Content starts
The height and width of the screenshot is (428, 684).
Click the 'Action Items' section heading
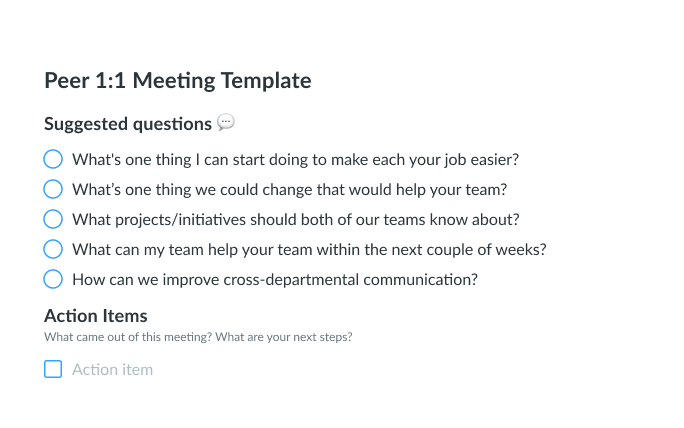[96, 315]
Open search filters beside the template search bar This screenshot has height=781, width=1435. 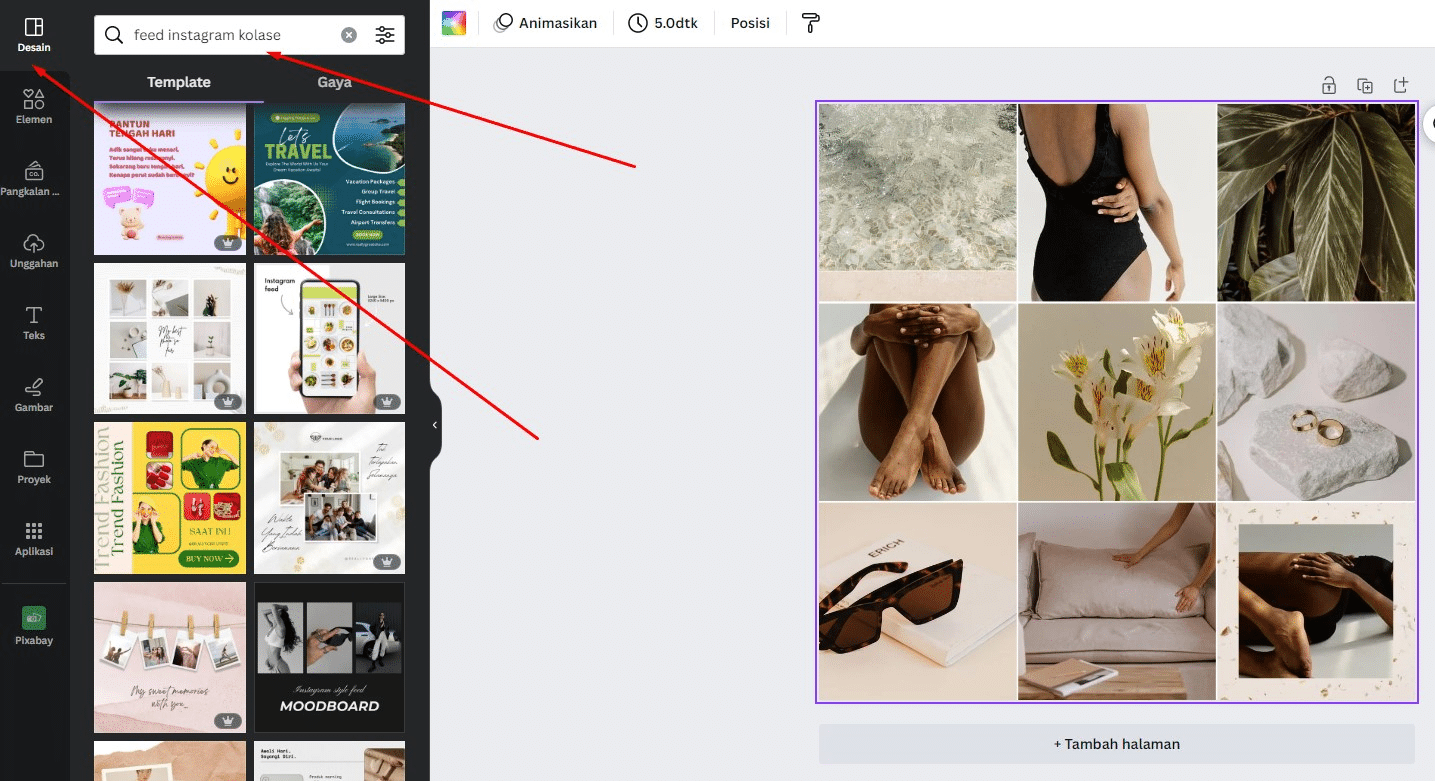coord(385,35)
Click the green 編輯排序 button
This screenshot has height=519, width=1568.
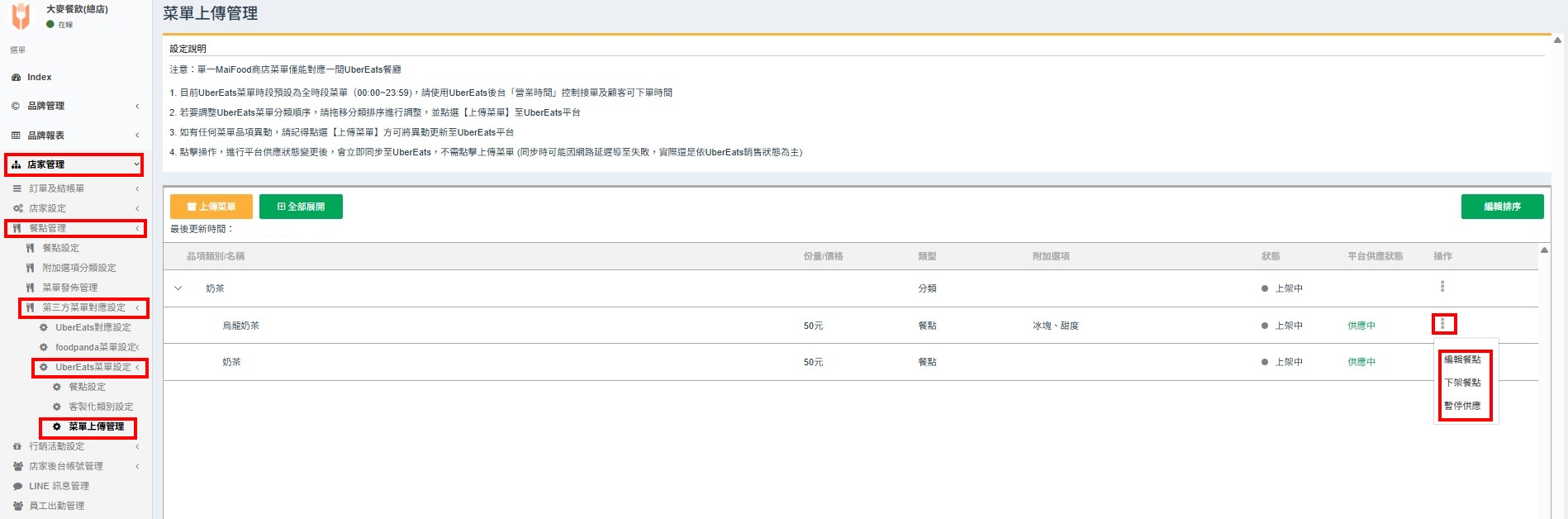[x=1502, y=207]
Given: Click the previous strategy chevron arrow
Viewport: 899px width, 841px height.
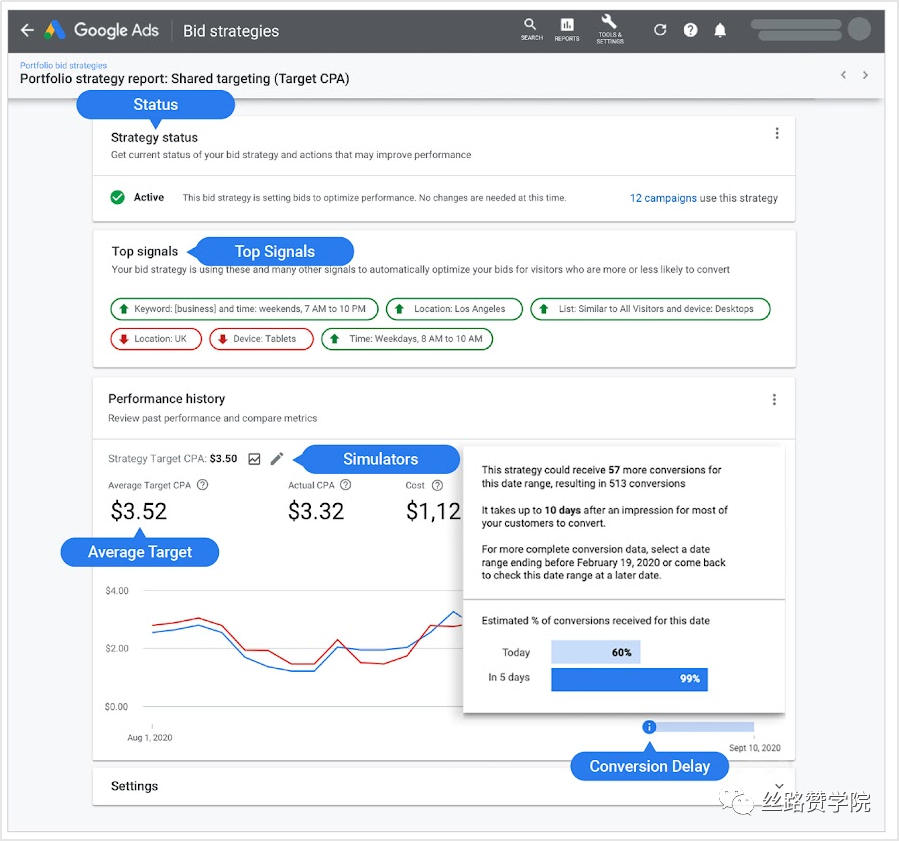Looking at the screenshot, I should tap(843, 74).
Content ends
**DIRECTIONS FOR THIS TASK**
What is needed is an exact copy of only the lines from the line containing "This screenshot has height=519, width=1568." through the last line of the entries, inclusive, without the pictures.

**EXERCISE OUTPUT**
This screenshot has height=519, width=1568.
[x=1502, y=207]
Given: Click the previous strategy chevron arrow
Viewport: 899px width, 841px height.
Looking at the screenshot, I should tap(843, 74).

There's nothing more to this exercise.